Los del primer grupo, los “despolitizados” que desconocían la existencia de una trama mayor que teje con los hilos de la historia y de la cultura de un pueblo las vidas personales- quedaron inermes, perplejos; esa sobrevivencia los desfiguró en objetos pasivos de una experiencia traumática que no pudieron ligarla a una trama que les diera sentido, que la hiciera comprensible.
El otro ejemplo. El periodista y militante político de los años setenta, Luis Bruschtein, habla de su exilio y de la desaparición forzada de su padre y tres hermanos. “No hay una zafada psicológica personal a esa historia, porque esa historia es social. Si yo me hubiera recluido, creo que me enloquecía. Si no trataba de entenderlo desde el punto de vista social, político, desde el punto de vista de la historia de este país –y cómo encajaba mi experiencia en esa historia- entonces me quedaba vivirlo sólo como una desgracia personal. Y eso es enloquecedor: crees así que todos los elefantes del mundo te mean a vos solo. La única manera de entender esto, entonces, era ubicarlo en ese contexto mayor, no en el plano individual”.

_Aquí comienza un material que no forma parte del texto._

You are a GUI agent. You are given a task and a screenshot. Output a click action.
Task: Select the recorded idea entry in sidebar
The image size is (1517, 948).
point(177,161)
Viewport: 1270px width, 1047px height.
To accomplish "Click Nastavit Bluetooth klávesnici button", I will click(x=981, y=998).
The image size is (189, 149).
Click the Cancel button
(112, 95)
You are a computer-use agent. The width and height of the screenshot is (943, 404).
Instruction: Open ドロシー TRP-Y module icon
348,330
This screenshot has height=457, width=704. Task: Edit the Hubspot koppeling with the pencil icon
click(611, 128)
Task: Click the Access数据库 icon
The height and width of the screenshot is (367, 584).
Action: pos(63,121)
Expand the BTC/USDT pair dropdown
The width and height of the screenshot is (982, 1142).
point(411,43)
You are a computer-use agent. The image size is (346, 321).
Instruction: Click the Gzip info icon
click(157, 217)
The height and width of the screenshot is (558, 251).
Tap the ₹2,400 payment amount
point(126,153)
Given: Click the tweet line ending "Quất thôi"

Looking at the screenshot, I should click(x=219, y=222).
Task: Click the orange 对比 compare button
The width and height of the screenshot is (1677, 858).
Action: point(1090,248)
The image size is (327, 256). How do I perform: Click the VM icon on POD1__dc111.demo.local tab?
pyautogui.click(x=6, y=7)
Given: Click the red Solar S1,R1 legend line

III) Trazar un arco entre estos genocidios y la actualidad nacional -pasando incluso por la tragedia argentina de 2001-, es provechoso si uno observa el desamparo, el abandono individual y la más completa falta de libertad que acarrea rechazar, no querer saber nada de la dimensión colectiva, histórica, que condiciona la subjetividad, rechazo y desconocimiento que antes llamé despolitización. ¿Por qué integrar la dimensión política al drama personal lo transforma en impulso vital salvador, dándoles a esas existencias una dignidad y una disposición transformadora –incluso un grado de libertad? Entre otras cosas, porque lo saca de una miseria individual incomprensible, ensombrecida de culpa y soledad, donde aquellas determinaciones sociales se absolutizan. Cualquier militancia política destinada a las fuerzas populares, debería tener en cuenta que la despolitización es el dato de inicio más devastador, triunfo de la conciencia neoliberal contemporánea (a la que el canalla prometía consagrarse, velando por la tranquilidad de las señoras que miran la novela). De modo que ya es una modesta conquista política demostrar –con argumentos que deben adaptarse a cada circunstancia, pero que en ningún caso deben culpar ni reprochar- que las suertes y desgracias de nuestras existencias dependen de un orden político mayor, que es completamente ruinoso desconocer, y ayudar a que esa miseria individual se convierta en lucha colectiva.